── Provided records ──

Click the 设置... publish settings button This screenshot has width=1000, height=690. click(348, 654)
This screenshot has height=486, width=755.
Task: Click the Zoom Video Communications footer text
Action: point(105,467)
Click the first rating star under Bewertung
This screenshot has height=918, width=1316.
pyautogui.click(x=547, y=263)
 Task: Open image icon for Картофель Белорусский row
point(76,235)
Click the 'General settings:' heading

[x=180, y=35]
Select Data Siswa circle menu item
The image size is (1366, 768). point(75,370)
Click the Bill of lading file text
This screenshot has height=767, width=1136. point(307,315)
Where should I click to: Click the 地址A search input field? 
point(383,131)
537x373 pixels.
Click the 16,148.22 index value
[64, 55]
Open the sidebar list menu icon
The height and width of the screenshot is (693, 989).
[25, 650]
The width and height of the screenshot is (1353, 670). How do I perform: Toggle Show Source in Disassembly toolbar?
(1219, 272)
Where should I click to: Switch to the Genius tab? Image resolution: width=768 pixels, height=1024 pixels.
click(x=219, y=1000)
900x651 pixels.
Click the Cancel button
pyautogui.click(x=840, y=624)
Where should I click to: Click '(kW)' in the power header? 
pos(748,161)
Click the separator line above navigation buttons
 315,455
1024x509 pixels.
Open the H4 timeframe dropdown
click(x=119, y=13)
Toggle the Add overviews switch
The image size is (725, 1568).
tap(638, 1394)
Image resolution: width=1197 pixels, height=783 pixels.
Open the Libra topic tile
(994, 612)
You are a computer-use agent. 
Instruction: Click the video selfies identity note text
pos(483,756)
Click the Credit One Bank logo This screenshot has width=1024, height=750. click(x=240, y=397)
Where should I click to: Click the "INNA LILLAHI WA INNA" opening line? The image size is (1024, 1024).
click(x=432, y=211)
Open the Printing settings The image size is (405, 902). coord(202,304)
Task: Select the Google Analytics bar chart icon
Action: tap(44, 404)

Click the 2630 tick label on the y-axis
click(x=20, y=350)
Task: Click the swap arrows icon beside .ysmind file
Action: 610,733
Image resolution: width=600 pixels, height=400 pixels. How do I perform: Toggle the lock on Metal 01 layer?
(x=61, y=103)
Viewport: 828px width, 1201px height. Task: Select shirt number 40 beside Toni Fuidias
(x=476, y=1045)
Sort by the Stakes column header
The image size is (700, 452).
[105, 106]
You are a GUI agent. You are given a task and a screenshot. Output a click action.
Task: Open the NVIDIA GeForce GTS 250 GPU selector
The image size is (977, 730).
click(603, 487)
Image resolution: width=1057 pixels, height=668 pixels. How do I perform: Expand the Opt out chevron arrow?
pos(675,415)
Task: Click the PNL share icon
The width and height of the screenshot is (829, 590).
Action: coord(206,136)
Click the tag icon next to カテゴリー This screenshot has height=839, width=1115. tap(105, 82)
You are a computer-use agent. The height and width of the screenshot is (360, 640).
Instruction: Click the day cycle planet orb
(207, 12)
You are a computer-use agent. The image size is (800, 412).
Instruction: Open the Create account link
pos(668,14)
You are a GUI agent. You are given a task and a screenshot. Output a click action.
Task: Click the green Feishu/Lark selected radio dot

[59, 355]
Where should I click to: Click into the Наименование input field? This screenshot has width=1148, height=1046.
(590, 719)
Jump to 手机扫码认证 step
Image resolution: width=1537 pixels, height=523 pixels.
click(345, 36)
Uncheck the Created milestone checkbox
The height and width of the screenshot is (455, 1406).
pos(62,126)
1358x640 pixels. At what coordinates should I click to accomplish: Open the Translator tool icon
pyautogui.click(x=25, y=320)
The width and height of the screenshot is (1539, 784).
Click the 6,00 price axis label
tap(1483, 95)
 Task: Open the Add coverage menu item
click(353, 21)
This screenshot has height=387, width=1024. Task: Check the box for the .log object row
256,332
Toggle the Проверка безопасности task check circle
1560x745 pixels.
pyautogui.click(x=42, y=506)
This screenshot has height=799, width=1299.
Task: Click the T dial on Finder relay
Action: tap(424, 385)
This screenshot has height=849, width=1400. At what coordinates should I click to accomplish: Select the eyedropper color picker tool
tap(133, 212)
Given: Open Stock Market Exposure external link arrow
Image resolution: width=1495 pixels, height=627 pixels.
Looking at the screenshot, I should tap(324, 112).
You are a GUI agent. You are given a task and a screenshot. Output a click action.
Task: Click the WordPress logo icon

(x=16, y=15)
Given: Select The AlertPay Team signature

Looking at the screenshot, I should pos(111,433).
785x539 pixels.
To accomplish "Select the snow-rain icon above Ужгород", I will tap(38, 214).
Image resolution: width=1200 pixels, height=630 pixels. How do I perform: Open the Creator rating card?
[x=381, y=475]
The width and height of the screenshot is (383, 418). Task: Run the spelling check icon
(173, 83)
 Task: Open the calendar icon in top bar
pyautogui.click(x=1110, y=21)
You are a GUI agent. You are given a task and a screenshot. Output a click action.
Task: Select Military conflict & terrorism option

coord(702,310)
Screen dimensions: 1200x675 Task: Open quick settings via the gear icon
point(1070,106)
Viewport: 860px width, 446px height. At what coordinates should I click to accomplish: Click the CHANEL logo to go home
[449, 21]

───

■ Assigned task
Return all the data above once more, precisely as given.

■ Reply to the exercise
Click the 设置... publish settings button This screenshot has width=1000, height=690. click(348, 654)
This screenshot has height=486, width=755.
Task: Click the Zoom Video Communications footer text
Action: point(105,467)
Click the first rating star under Bewertung
This screenshot has height=918, width=1316.
pyautogui.click(x=547, y=263)
 Task: Open image icon for Картофель Белорусский row
point(76,235)
Click the 'General settings:' heading

[x=180, y=35]
Select Data Siswa circle menu item
The image size is (1366, 768). point(75,370)
Click the Bill of lading file text
This screenshot has height=767, width=1136. point(307,315)
Where should I click to: Click the 地址A search input field? 
point(383,131)
537x373 pixels.
Click the 16,148.22 index value
[64, 55]
Open the sidebar list menu icon
The height and width of the screenshot is (693, 989).
[25, 650]
The width and height of the screenshot is (1353, 670). How do I perform: Toggle Show Source in Disassembly toolbar?
(1219, 272)
Where should I click to: Switch to the Genius tab? Image resolution: width=768 pixels, height=1024 pixels.
click(x=219, y=1000)
900x651 pixels.
Click the Cancel button
pyautogui.click(x=840, y=624)
Where should I click to: Click '(kW)' in the power header? 
pos(748,161)
Click the separator line above navigation buttons
 315,455
1024x509 pixels.
Open the H4 timeframe dropdown
click(x=119, y=13)
Toggle the Add overviews switch
The image size is (725, 1568).
tap(638, 1394)
Image resolution: width=1197 pixels, height=783 pixels.
Open the Libra topic tile
(994, 612)
You are a computer-use agent. 
Instruction: Click the video selfies identity note text
pos(483,756)
Click the Credit One Bank logo This screenshot has width=1024, height=750. click(x=240, y=397)
Where should I click to: Click the "INNA LILLAHI WA INNA" opening line? The image size is (1024, 1024).
click(x=432, y=211)
Open the Printing settings The image size is (405, 902). coord(202,304)
Task: Select the Google Analytics bar chart icon
Action: tap(44, 404)

Click the 2630 tick label on the y-axis
click(x=20, y=350)
Task: Click the swap arrows icon beside .ysmind file
Action: 610,733
Image resolution: width=600 pixels, height=400 pixels. How do I perform: Toggle the lock on Metal 01 layer?
(x=61, y=103)
Viewport: 828px width, 1201px height. Task: Select shirt number 40 beside Toni Fuidias
(x=476, y=1045)
Sort by the Stakes column header
The image size is (700, 452).
[105, 106]
You are a GUI agent. You are given a task and a screenshot. Output a click action.
Task: Open the NVIDIA GeForce GTS 250 GPU selector
The image size is (977, 730).
click(603, 487)
Image resolution: width=1057 pixels, height=668 pixels. How do I perform: Expand the Opt out chevron arrow?
pos(675,415)
Task: Click the PNL share icon
The width and height of the screenshot is (829, 590).
Action: coord(206,136)
Click the tag icon next to カテゴリー This screenshot has height=839, width=1115. tap(105, 82)
You are a computer-use agent. The height and width of the screenshot is (360, 640).
Instruction: Click the day cycle planet orb
(207, 12)
You are a computer-use agent. The image size is (800, 412).
Instruction: Open the Create account link
pos(668,14)
You are a GUI agent. You are given a task and a screenshot. Output a click action.
Task: Click the green Feishu/Lark selected radio dot

[59, 355]
Where should I click to: Click into the Наименование input field? This screenshot has width=1148, height=1046.
(590, 719)
Jump to 手机扫码认证 step
Image resolution: width=1537 pixels, height=523 pixels.
click(345, 36)
Uncheck the Created milestone checkbox
The height and width of the screenshot is (455, 1406).
pos(62,126)
1358x640 pixels. At what coordinates should I click to accomplish: Open the Translator tool icon
pyautogui.click(x=25, y=320)
The width and height of the screenshot is (1539, 784).
Click the 6,00 price axis label
tap(1483, 95)
 Task: Open the Add coverage menu item
click(353, 21)
This screenshot has height=387, width=1024. Task: Check the box for the .log object row
256,332
Toggle the Проверка безопасности task check circle
1560x745 pixels.
pyautogui.click(x=42, y=506)
This screenshot has height=799, width=1299.
Task: Click the T dial on Finder relay
Action: tap(424, 385)
This screenshot has height=849, width=1400. At what coordinates should I click to accomplish: Select the eyedropper color picker tool
tap(133, 212)
Given: Open Stock Market Exposure external link arrow
Image resolution: width=1495 pixels, height=627 pixels.
Looking at the screenshot, I should tap(324, 112).
You are a GUI agent. You are given a task and a screenshot. Output a click action.
Task: Click the WordPress logo icon

(x=16, y=15)
Given: Select The AlertPay Team signature

Looking at the screenshot, I should pos(111,433).
785x539 pixels.
To accomplish "Select the snow-rain icon above Ужгород", I will tap(38, 214).
Image resolution: width=1200 pixels, height=630 pixels. How do I perform: Open the Creator rating card?
[x=381, y=475]
The width and height of the screenshot is (383, 418). Task: Run the spelling check icon
(173, 83)
 Task: Open the calendar icon in top bar
pyautogui.click(x=1110, y=21)
You are a GUI agent. You are given a task and a screenshot. Output a click action.
Task: Select Military conflict & terrorism option

coord(702,310)
Screen dimensions: 1200x675 Task: Open quick settings via the gear icon
point(1070,106)
Viewport: 860px width, 446px height. At what coordinates should I click to accomplish: Click the CHANEL logo to go home
[449, 21]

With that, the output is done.